While the government has made some progress with measures in the Senate “the overall story on spending remains one of the continuing cost of failing to get a backlog of measures through parliament, topped up by a soupcon of new measures”.
Commenting on the Deloitte report, Treasurer Scott Morrison said the government would be adopting a cautious approach to commodity price assumptions in the budget update “and agrees with Deloitte that commodity price impacts are being offset by wages and inflation outcomes”.
“Deloitte also correctly identifies the need for more important savings measures to be passed by the parliament, that are opposed by Labor. This reinforces the position adopted by rating agencies who continue to watch our parliament to see whether they will support the government’s approved pathway to restore the budget to balance,” Morrison said.
Deloitte says that while the election of Trump was bigger news than Brexit, its shorter-term implications are likely to be less than the speculation.
“The US political system has remarkably strong checks and balances, and those checks and balances have increasingly solidified into gridlock over a number of years”, so presidents are rather less powerful than popular opinion believed.
On the other hand, there are Republican majorities in both houses of Congress, and presidential power is at its strongest on foreign policy – suggesting policy change is now more likely in some areas.
“Examples relevant to Australia include trade and climate change policy, and perhaps foreign policy more generally.
"On balance, we would recommend concentrating on the longer-term implications. In brief, we’d say that overall policy changes may well be net negatives for the global and Australian economies – especially trade- related developments and the increased potential geopolitical uncertainties. However, a number of those negatives will be years in the making.”
In Peru for APEC, Prime Minister Malcolm Turnbull continued to extol the virtues of the Trans-Pacific Partnership (TPP), despite it being apparently dead under a Trump administration.
He said Trump had “never said that he’s against free trade. He has criticised a number of agreements on the basis that they’re not good enough deals.
"It may well be that over time the TPP is re-embraced by the United States, by the Congress or indeed by the president, perhaps in the same form it is today, perhaps in a different form.

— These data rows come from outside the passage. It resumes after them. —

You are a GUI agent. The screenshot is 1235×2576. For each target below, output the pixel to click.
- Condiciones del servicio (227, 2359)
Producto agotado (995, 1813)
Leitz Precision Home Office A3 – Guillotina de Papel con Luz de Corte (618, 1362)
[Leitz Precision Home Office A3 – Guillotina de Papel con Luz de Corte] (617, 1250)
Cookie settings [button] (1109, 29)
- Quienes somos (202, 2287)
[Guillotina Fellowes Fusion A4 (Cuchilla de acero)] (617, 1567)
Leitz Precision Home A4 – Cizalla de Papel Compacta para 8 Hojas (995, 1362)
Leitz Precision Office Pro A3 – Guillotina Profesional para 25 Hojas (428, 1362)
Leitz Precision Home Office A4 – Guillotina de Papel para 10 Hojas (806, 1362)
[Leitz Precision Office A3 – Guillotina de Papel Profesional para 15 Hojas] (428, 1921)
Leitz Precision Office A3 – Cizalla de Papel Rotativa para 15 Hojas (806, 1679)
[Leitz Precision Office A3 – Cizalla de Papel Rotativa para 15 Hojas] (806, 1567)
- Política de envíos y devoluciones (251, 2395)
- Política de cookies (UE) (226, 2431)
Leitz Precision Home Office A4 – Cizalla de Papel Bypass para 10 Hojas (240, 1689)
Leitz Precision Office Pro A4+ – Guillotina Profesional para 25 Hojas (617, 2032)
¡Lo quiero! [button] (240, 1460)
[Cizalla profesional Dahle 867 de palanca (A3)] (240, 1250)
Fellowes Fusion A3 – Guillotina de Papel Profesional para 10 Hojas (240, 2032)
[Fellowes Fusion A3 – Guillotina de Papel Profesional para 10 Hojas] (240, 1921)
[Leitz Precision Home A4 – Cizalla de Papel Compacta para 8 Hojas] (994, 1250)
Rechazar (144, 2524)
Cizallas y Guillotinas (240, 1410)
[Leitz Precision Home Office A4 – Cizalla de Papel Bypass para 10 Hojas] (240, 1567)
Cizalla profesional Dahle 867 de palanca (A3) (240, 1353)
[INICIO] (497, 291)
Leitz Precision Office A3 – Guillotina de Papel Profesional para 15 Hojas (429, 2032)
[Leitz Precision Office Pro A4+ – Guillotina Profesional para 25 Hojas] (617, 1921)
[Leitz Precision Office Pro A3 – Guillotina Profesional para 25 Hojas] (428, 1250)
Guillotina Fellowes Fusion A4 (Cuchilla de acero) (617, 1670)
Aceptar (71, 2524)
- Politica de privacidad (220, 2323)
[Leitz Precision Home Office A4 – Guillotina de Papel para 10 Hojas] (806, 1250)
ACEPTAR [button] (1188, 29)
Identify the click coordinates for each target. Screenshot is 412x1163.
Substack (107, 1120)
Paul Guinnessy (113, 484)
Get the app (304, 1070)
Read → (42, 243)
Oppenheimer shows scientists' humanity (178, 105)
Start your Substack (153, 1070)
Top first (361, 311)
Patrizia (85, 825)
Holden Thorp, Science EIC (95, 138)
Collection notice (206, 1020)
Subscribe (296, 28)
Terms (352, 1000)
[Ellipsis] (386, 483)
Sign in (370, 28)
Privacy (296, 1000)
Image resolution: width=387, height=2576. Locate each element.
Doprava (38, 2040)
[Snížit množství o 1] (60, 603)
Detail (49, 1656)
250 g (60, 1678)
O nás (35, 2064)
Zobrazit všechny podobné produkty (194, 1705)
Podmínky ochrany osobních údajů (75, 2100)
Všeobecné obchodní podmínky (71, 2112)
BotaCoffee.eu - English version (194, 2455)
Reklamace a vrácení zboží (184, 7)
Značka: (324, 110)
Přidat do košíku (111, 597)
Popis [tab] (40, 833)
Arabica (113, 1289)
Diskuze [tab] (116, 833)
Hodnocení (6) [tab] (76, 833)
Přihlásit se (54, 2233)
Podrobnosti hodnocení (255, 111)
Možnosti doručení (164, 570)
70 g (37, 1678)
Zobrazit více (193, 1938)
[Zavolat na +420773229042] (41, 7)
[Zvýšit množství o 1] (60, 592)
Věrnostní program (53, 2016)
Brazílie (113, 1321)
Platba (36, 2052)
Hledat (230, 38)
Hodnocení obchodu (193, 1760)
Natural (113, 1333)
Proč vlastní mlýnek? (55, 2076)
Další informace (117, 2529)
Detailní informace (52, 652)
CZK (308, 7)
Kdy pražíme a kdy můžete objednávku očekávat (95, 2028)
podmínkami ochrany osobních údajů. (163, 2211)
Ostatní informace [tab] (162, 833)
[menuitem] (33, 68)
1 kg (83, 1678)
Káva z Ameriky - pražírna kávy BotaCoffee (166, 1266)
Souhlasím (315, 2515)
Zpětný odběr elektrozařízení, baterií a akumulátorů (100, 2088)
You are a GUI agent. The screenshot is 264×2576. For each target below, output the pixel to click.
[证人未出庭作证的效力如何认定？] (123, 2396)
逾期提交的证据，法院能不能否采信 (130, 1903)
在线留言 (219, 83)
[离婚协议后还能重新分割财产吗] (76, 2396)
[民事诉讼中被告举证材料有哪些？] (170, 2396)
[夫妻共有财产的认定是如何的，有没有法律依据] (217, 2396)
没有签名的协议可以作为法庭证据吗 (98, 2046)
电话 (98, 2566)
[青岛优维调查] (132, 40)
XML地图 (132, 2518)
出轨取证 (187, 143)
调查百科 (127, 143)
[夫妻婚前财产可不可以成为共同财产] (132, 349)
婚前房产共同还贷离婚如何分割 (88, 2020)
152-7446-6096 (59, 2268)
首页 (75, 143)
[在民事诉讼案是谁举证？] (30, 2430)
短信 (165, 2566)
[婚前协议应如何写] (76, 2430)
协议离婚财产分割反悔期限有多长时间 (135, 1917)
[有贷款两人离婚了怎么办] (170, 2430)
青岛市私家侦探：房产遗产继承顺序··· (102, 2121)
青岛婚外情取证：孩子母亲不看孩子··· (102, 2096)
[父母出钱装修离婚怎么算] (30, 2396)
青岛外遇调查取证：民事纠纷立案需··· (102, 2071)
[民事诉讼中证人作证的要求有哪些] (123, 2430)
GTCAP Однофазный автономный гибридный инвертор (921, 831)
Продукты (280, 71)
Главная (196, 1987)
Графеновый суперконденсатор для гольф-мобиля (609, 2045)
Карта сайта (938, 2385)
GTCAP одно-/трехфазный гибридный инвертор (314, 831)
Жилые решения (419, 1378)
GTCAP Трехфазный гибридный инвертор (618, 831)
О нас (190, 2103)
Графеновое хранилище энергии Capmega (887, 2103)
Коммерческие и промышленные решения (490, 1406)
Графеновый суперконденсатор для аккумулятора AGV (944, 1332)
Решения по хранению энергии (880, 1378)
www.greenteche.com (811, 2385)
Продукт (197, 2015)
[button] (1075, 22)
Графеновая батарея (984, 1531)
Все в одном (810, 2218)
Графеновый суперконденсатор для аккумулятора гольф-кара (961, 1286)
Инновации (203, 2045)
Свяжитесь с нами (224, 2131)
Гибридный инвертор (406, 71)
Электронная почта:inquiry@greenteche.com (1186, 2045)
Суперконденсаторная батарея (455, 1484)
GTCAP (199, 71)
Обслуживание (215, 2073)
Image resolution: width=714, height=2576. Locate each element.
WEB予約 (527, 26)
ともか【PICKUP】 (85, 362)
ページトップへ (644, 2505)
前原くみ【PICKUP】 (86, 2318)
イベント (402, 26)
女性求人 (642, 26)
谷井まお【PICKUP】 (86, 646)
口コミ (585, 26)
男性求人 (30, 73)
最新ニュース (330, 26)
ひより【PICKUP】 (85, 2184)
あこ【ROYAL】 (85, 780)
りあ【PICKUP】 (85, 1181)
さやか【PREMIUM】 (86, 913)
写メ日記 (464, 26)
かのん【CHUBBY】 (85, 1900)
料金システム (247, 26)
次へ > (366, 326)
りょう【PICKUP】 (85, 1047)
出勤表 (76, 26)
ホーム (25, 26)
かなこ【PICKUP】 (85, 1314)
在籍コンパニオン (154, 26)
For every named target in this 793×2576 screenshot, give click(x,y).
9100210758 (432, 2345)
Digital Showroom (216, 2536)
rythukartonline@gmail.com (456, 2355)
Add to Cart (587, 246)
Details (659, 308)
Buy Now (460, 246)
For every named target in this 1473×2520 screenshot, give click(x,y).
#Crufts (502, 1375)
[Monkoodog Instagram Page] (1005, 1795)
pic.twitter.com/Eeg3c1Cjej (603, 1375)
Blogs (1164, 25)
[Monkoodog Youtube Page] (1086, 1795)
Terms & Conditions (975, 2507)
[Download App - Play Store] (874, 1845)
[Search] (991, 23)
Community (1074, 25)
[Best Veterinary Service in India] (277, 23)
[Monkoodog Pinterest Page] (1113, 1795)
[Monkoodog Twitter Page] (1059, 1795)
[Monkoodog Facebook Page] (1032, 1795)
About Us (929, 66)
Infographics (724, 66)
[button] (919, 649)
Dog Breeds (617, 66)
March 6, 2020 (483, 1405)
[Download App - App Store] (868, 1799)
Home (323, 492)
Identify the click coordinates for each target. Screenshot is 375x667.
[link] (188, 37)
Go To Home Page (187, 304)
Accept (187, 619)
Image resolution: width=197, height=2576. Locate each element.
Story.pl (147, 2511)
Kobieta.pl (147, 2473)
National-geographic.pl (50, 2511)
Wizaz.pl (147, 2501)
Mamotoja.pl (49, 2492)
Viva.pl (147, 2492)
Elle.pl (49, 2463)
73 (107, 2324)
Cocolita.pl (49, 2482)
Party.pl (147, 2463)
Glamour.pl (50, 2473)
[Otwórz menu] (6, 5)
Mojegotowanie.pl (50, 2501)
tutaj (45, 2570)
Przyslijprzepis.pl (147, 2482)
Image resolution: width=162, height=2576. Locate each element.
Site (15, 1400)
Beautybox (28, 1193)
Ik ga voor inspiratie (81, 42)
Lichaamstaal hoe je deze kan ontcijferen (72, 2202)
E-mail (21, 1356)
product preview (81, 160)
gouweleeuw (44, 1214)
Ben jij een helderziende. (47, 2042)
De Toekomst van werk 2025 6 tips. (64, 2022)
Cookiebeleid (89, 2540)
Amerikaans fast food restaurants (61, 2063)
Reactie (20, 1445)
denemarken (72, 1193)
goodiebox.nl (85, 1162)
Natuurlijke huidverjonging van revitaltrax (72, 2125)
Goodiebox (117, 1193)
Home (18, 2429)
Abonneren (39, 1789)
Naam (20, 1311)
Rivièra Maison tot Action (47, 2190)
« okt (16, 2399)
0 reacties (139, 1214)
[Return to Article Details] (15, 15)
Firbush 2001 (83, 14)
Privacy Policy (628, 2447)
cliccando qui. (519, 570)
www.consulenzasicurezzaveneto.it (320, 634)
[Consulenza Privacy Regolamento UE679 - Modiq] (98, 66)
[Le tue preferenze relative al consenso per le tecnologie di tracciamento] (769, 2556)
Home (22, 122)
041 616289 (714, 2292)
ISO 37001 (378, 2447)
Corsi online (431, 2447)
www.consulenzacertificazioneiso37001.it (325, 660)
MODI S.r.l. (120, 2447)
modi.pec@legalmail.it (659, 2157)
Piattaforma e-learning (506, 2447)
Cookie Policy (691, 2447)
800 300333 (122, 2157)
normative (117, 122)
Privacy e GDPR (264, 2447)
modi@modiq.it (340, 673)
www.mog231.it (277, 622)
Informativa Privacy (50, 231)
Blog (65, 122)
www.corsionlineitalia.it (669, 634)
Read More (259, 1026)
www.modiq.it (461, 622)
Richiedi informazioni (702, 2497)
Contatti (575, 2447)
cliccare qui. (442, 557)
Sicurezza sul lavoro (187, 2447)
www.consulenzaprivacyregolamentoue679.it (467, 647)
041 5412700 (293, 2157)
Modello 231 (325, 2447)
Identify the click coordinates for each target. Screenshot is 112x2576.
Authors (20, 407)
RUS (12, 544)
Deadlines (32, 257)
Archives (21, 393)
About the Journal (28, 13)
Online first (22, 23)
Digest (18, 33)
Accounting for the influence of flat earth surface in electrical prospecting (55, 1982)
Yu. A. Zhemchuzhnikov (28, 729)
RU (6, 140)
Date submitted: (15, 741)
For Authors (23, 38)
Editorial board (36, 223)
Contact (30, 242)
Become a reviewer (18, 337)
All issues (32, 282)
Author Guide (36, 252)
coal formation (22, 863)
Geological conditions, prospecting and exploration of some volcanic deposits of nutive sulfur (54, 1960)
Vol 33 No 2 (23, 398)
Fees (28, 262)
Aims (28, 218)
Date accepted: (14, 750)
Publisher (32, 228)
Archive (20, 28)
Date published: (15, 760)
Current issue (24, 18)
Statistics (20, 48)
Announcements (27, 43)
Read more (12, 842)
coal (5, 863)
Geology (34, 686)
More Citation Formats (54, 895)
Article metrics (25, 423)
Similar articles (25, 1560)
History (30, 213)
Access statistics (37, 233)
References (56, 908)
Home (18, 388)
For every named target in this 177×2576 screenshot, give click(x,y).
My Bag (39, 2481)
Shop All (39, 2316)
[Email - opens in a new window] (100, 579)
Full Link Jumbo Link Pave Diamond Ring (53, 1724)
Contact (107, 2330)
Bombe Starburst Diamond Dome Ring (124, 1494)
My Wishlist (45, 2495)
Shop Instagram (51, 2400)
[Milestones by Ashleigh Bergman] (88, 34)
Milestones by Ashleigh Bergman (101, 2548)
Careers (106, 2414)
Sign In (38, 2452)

"The important thing is to maintain the commitment to the arrangements, the free trade, the open markets that are delivering jobs in Australia,” Turnbull said.
Observers are taking the fact the government is preparing to bring on the bills to tighten union governance and to re-establish the Australian Building and Construction Commission in the Senate this fortnight as a sign that it thinks it can get them through. Previously Turnbull has said they would be brought forward “when we believe there is a majority that will support it and on terms that we will accept”.
Asked about this at the weekend Turnbull said that with the Senate “it’s a long game and we work away, we respect every single senator”. On Sunday Employment Minister Michaelia Cash was engaged in negotiations over the legislation.